Dokument:
Am Montag, 3. Juni, gab's für Leipzig einen besonderen Preis. Eigentlich auch ein kleines Trostpflaster für Sozialbürgermeister Thomas Fabian. Die Stadt bekam den ersten Preis im bundesweiten Wettbewerb "Vorbildliche Strategien kommunaler Suchtprävention" für kreisfreie Städte. Leipzig hatte sich am Bundeswettbewerb mit dem Projekt "Von der Straße ins Leben - Aufsuchende Hilfen für alkoholkranke Menschen im öffentlichen Raum" beteiligt.
Träger des Projektes ist die SZL Suchtzentrum gGmbH. Es wurde 2010 modellhaft im EFRE-Programmgebiet Leipziger Westen gestartet und zunächst über EFRE-Fördermittel finanziert. Das Projekt wurde ausgeschrieben und der SZL Suchtzentrum gGmbH übertragen. Die sich seitdem mit drei mutigen Sozialarbeitern in Lindenau und Leutzsch um jene Menschen kümmert, die in der Regel als “Störfall” an öffentlichen (Trink)plätzen für Aufsehen sorgten, auch für entsprechende Kritik an der Stadt und dem öffentlichen Bild. Aber was kann man da tun? Einfach die “Grüne Minna” schicken und die oft genug vom Alkohol Abhängigen einfach einsammeln und wegschaffen? Das löst das Problem nicht.
Der Ansatz war – wie in anderen Feldern der Leipziger Suchtpolitik auch – der eines niedrigschwelligen und vor allem aufsuchenden Angebotes. Denn wenn Menschen mit Problemen den Weg zu den Hilfsangeboten nicht finden, braucht es mutige Sozialarbeiter, die das Gespräch mit den Betroffenen vor Ort suchen.
“Dieser erste Platz ist eine sehr schöne Würdigung unserer kommunalen Suchtpolitik in Leipzig, die dadurch gekennzeichnet ist, dass wir praktische Probleme mit unterschiedlichen Einrichtungen und Behörden gemeinsam und ganz konkret bewältigen”, betonte Bürgermeister Thomas Fabian beim Pressetermin am Mittwoch, 5. Juni, extra. Das Jahr 2012 war ja über einem völlig überflüssigen Zwist mit dem damaligen Leipziger Polizeipräsidenten hingegangen, der nun ausgerechnet in der Leipziger Präventionspolitik die Ursache für die steigende Beschaffungskriminalität in Leipzig ausgemacht hatte.

Aufgabenstellung:
1. Wer ist laut dem Artikel Träger des Projekts „Von der Straße ins Leben“?
2. Zitiere bitte aus dem Artikel die Stelle, die mit „Der Ansatz war“ beginnt und mit „Leipzig ausgemacht hatte.“ endet.

Gegebenes Material:
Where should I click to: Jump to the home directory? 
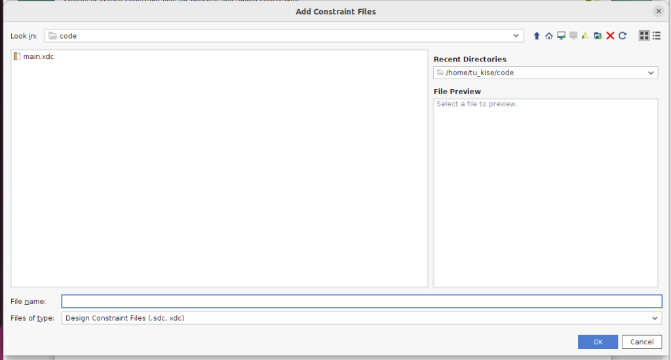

Endergebnisse:
1. Die SZL Suchtzentrum gGmbH.

2.
Der Ansatz war – wie in anderen Feldern der Leipziger Suchtpolitik auch – der eines niedrigschwelligen und vor allem aufsuchenden Angebotes. Denn wenn Menschen mit Problemen den Weg zu den Hilfsangeboten nicht finden, braucht es mutige Sozialarbeiter, die das Gespräch mit den Betroffenen vor Ort suchen.
“Dieser erste Platz ist eine sehr schöne Würdigung unserer kommunalen Suchtpolitik in Leipzig, die dadurch gekennzeichnet ist, dass wir praktische Probleme mit unterschiedlichen Einrichtungen und Behörden gemeinsam und ganz konkret bewältigen”, betonte Bürgermeister Thomas Fabian beim Pressetermin am Mittwoch, 5. Juni, extra. Das Jahr 2012 war ja über einem völlig überflüssigen Zwist mit dem damaligen Leipziger Polizeipräsidenten hingegangen, der nun ausgerechnet in der Leipziger Präventionspolitik die Ursache für die steigende Beschaffungskriminalität in Leipzig ausgemacht hatte.